In 1802, Armand Séguin worked with Bernard Courtois at the École Polytechnique on the study of opium. Together they isolated morphine, the first known alkaloid, from opium. Séguin presented his first memoir on opium to the French Institute in 1804 but failed to mention Coutois' contribution.

It was his meticulous chemical research into the process of tanning that shaped his later life.

Tanning

Seguin built a tanning factory on the Île de Sèvres, granted to him by the Republic, and later known as the Île Seguin in the Seine at Boulogne-Billancourt, near Paris. He became extremely rich by becoming the supplier of Bonaparte's army and joined the merchants responsible for raising funds for the French Treasury. His daughter Zoe later sold the Île Seguin and his family lived for several generations off his colossal fortune.

Family
Séguin was the son of Hector Hyacinte Ségouin (1731 - ) a Notary at Chartres and Marie Anne Madeleine Chancerel.

In Paris Séguin's house in the rue d’Anjou adjoined that of Jacques Collard (1758-1838) the grandfather of Marie-Fortunée Lafarge and she recounts her memories of him and his children.

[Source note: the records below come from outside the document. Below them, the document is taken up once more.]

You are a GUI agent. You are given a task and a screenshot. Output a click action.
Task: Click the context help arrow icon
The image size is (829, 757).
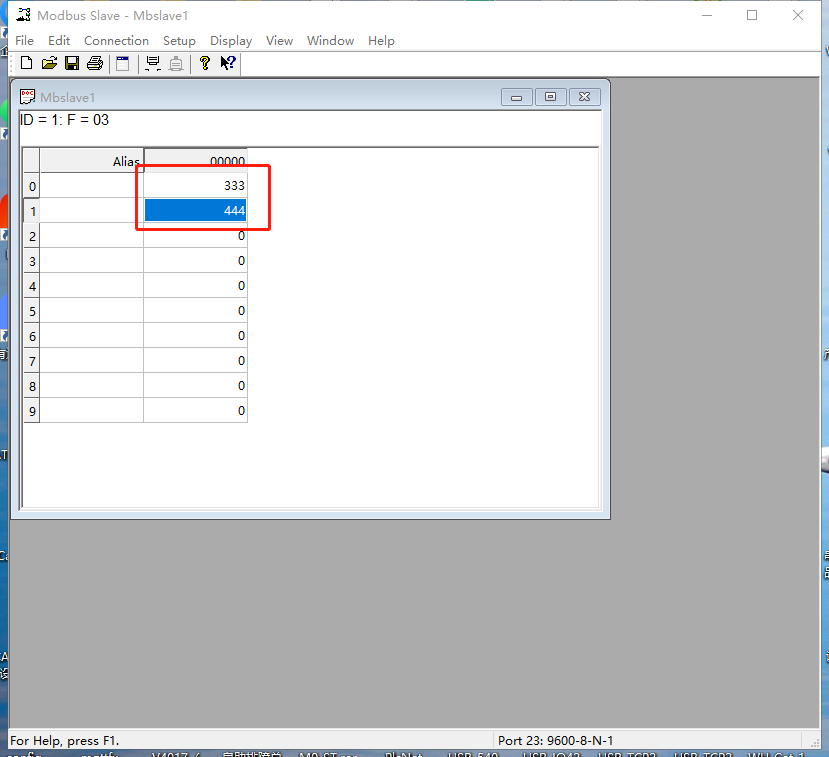point(228,63)
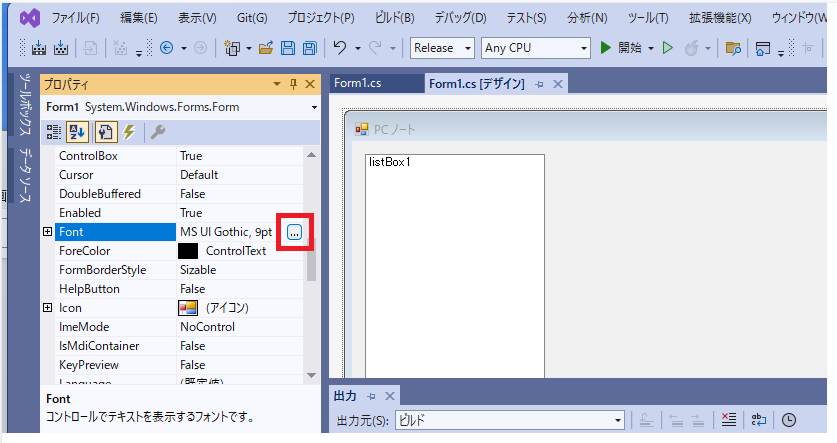Click the ForeColor black color swatch
The height and width of the screenshot is (443, 837).
point(188,251)
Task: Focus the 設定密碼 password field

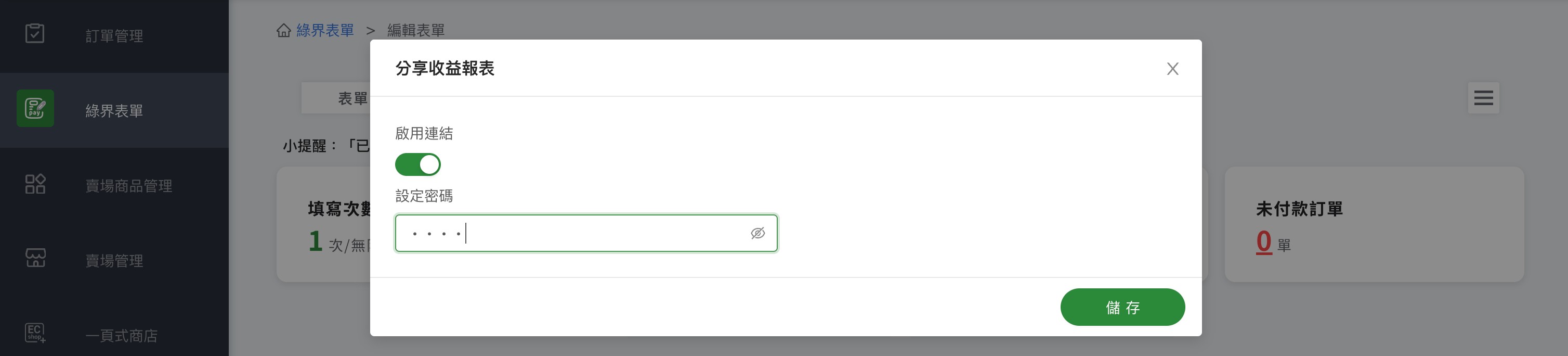Action: click(586, 233)

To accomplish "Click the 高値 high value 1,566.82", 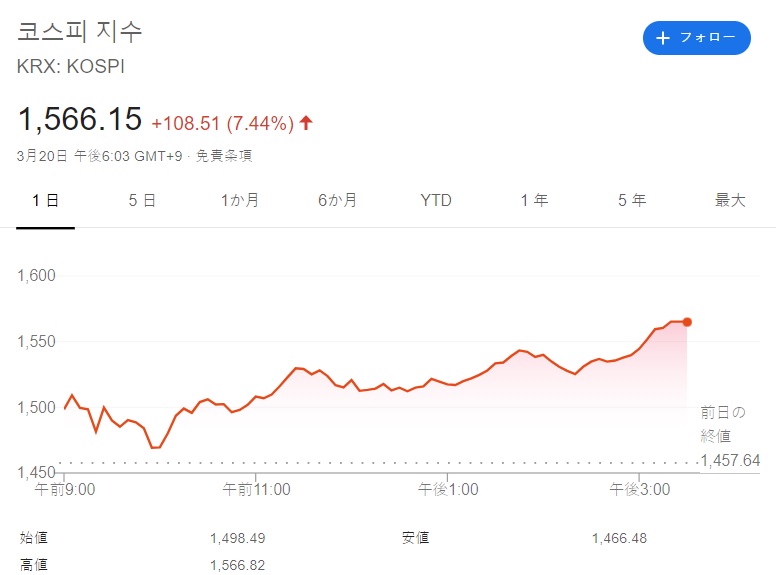I will (238, 566).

He married a “noble, but poor girl”, Marie Emilie Félicité Raffard de Marcilly (1773-1862) the daughter of Hyppolite Félicité Raffard de Marcilly a Notary in Alençon and Gabrielle Russon. They had two children: Abel - Armand Félix Abel Séguin (1799-1873) and Zoé - Félicité Marie Zoé Séguin. Madame Lafarge says the children of the two families “formed one of those close relationships which endure through life with all their radiant reminiscences”.

In later life Séguin became increasingly eccentric. Among others, he developed a passion for horses and made the acquaintance of Adam Elmore, an English horse-breeder who kept stables near Hyde Park.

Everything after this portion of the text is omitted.